‘They shouldn’t be able to,’ he assures me, but I can see the sweat forming on his brow. ‘Let’s sit down, it’s going to be a while before this passes. You know, the insects were the one thing that nearly put me off coming on this whole trip.’ He smiles shakily.
‘You hate them too?’ I never knew. ‘Sorry about before, I just…’
‘Don’t worry about it, Scarlett. The minute after I heard them I knew what was coming. We’ve had several of these swarms since you’ve been away. If you’re out in it when they arrive…’
‘Yeah. I can imagine. At least there won’t be any of these waiting for you when you go back to Tokyo, eh? That’s one advantage to leaving Brazil.’ Despite steeling myself to try and stop, I’m trembling pretty hard. I just can’t help it and he must think I’m such a wuss. The swarm is still passing overhead. The noise coming from outside is almost deafening. Somehow we’re
now both sitting bunched up together on the groundsheet and he’s got his arm comfortably around my shoulders…
‘You’ll have that job at Tokyo Uni to go back to, I guess?’ I say to distract us, shouting above the sound of millions of insect wings. He always seemed dead keen on the lectureship idea but now he shakes his head despondently.
‘I won’t…I won’t be getting an offer for that job, Scarlett. It was always contingent on my doing well in this post. I think they expected me to get the award. That’s why they were mooting it, but…look, forget it.’ He taps my arm consolingly. ‘Just before that mozzie storm arrived I heard some good news over the car radio…’
‘What d’you mean you won’t be getting that job?’ I question. ‘I thought you’d already been offered it? What’ll you do if you don’t teach?’

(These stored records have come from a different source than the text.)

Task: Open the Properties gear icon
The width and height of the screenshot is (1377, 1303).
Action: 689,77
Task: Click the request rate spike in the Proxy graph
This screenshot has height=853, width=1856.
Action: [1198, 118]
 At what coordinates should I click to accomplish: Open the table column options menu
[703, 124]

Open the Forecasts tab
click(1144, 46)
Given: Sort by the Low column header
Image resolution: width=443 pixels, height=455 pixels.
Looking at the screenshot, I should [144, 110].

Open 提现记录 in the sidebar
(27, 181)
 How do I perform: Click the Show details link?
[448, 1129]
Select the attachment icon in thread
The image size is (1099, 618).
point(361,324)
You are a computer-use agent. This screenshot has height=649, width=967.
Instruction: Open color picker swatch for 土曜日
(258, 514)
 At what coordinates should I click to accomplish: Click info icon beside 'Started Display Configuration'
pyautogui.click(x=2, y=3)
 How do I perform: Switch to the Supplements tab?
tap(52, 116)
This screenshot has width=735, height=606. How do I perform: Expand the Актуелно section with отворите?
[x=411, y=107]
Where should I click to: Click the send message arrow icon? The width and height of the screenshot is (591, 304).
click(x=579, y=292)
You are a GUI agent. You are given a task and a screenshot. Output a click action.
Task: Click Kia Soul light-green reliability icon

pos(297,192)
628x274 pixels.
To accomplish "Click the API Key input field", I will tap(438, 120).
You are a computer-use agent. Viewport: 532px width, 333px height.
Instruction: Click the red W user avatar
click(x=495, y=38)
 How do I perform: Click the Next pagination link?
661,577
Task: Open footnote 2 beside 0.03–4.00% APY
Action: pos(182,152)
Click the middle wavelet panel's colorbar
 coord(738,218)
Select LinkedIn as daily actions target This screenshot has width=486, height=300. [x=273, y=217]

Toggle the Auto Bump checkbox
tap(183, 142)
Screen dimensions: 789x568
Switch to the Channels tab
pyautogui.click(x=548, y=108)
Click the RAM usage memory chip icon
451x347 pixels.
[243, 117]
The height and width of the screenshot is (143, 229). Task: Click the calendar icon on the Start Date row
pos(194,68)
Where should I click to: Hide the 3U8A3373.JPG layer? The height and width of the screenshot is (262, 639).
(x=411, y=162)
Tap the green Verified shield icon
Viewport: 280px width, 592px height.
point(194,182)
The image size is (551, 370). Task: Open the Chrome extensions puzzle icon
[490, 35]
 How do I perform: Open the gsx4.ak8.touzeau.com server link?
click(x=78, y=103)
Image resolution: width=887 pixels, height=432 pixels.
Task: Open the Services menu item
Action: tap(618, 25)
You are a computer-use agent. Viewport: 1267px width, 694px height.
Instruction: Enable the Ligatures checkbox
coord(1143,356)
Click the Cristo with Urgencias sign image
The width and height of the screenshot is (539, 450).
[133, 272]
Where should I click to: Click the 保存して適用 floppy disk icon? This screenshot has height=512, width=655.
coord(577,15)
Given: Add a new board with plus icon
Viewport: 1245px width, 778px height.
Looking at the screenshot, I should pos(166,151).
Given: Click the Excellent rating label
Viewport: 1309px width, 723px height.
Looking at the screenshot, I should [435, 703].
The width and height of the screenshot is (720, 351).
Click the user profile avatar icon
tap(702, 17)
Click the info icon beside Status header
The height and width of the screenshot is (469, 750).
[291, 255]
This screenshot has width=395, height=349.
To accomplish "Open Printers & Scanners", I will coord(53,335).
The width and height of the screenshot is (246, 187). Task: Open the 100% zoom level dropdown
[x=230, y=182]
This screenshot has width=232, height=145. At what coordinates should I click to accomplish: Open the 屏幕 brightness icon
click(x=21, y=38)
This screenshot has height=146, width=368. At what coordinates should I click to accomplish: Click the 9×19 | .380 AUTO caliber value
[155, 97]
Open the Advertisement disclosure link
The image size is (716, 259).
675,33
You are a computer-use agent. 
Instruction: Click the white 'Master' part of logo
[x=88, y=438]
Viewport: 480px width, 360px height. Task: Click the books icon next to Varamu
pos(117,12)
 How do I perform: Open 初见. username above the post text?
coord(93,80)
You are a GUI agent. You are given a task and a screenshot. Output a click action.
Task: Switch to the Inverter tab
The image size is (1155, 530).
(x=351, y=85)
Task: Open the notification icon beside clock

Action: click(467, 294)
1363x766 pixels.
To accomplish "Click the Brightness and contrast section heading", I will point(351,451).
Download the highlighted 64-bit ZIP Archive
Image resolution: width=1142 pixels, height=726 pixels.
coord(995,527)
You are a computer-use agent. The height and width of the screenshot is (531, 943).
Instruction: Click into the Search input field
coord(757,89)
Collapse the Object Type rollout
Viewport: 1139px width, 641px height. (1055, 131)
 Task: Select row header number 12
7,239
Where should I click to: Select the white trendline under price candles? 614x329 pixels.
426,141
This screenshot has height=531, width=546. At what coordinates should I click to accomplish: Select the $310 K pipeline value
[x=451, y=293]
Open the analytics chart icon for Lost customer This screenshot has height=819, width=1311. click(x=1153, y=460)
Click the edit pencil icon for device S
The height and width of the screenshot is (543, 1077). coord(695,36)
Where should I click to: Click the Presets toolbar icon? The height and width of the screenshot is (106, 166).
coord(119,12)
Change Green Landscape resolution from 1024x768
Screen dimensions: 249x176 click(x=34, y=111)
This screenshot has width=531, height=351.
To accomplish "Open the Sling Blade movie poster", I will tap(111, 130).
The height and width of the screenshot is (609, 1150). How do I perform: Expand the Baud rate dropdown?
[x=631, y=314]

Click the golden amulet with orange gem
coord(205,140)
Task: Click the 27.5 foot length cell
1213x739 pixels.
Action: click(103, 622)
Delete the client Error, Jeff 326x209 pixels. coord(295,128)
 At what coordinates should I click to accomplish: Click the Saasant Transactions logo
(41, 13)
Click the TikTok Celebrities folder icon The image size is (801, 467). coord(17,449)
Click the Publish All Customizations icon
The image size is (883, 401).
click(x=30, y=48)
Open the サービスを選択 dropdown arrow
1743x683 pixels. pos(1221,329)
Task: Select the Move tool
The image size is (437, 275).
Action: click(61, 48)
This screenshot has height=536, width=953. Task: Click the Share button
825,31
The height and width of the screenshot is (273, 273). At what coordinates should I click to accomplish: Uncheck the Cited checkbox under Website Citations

He shrugs, trying to brush off how much it matters to him but I can see how very much it does. He looks at me silently. The electric drill noise outside is beginning to fade as rapidly as it came.
‘I am not going to win the Klausmann, so I will not be offered the post,’ he says simply. ‘Perhaps I can work in my brother’s electrical shop till I sort out something else.’
‘In an electrical shop?’ My eyes widen at the thought. ‘That would be a complete waste of everything you know. Besides, you’re the cleverer of the two of us. We both know that. You might still win it.’
‘Perhaps it was you who was the cleverer one, though?’ He looks at me sidelong and unlinks our arms. He reaches for a towel to wipe his face with.
‘How so?’
‘Getting in with Almeira. That was your smartest move, no?’
‘I never…I never wanted to go with Gui for that reason, Emoto. I was cool towards him for ages precisely because I didn’t want to use him.’
‘It’s all worked out in your favour though, hasn’t it? Everything. Even though you didn’t plan it this way. There is no move that you can make that will mean you lose.’
‘That’s what you think.’
‘Ha! Scarlett, I bow to my superior opponent. You. You will get the man and you will command his riches and you will have his baby and you will win the award. Simple as that.’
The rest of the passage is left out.